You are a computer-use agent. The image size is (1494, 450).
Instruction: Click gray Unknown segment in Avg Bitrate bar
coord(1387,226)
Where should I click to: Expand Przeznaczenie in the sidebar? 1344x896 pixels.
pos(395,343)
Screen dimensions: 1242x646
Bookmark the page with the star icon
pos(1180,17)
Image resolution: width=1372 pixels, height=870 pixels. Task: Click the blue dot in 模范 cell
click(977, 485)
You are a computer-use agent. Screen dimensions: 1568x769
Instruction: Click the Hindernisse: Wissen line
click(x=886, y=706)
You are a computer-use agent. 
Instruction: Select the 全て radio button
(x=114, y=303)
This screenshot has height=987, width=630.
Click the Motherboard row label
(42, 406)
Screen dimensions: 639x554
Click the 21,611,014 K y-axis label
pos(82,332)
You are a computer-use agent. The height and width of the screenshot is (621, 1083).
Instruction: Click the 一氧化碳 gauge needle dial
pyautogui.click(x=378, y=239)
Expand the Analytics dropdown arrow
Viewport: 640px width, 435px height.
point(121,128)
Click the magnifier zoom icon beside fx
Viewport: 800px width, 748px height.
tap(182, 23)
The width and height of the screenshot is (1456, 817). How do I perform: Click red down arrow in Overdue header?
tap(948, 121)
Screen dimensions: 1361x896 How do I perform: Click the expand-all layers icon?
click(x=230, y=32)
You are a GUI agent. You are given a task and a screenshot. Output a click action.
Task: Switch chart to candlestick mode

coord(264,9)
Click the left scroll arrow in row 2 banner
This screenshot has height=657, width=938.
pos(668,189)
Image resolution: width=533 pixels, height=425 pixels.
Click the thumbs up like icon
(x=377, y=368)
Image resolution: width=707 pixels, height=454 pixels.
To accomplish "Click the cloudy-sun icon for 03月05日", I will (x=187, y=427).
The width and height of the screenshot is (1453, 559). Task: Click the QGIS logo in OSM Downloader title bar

• [Task objective] Lines that include the word "agent" are to be extracted from the data above.

• [Expected answer]
You are a computer-use agent. The image size is (1494, 450).
You are a computer-use agent. Screen dimensions: 1568x769
You are a computer-use agent. 
You are a computer-use agent. The height and width of the screenshot is (621, 1083).
You are a GUI agent. You are given a task and a screenshot. Output a click action.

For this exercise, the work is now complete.